-- Start Text section --

Purple is also considered a royal color for historical reasons. Tyrian purple, also known as royal purple, was made from sea snails, and the dye became more intense over time instead of fading. The dye was very expensive and it became a status symbol, making it so that only wealthy people and important religious figures had royal purple clothing.

In addition, purple is special because while it is commonly made from a mix of red and blue, there are some rare instance, such as the purple you see in a butterfly’s wings, that actually emit spectral violet light where the object reflects light at a shorter wavelength than blue, which is truly violet light and not a mix of red and blue. When you visit an art store, note how some purple paints that visually appear similar to other purples are ten times more expensive. The more expensive purple paints are not a mix of red and blue.

FIGURE 7 The greens of the plants in this shot create a feeling of growth and nature (as does the setting) and the yellow flowers add a sense of happiness. Together, these help bias the viewer to feel that the woman working in the field is happy to be there.

FIGURE 7 The greens of the plants in this shot create a feeling of growth and nature (as does the setting) and the yellow flowers add a sense of happiness. Together, these help bias the viewer to feel that the woman working in the field is happy to be there.

-- End Text section --

According to the passage on purple, what was Tyrian purple dye made from?

-- Start Record excerpts --

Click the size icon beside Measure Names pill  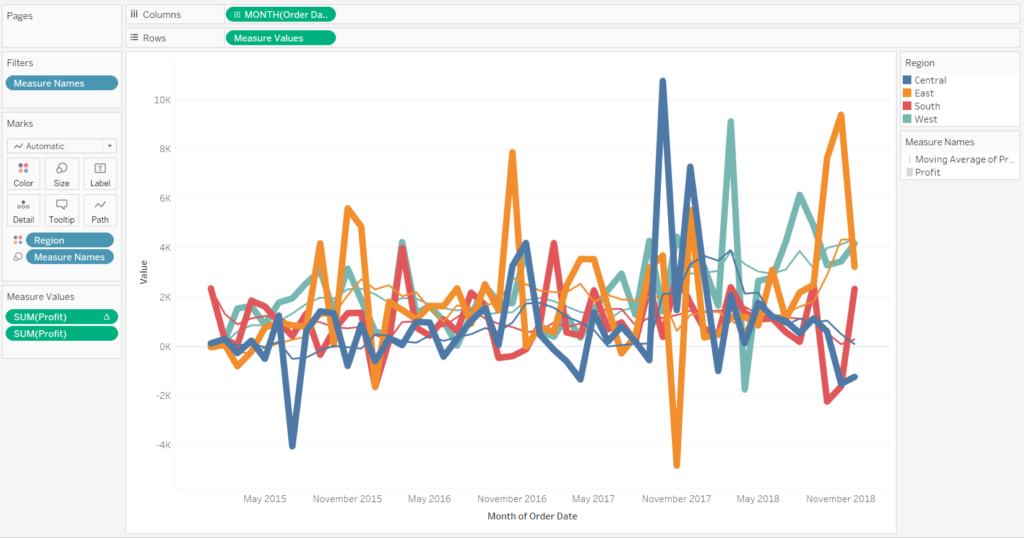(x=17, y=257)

-- End Record excerpts --
-- Start Record excerpts --

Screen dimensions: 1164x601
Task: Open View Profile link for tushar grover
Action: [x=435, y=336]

-- End Record excerpts --

### Answer to this task
Sea snails.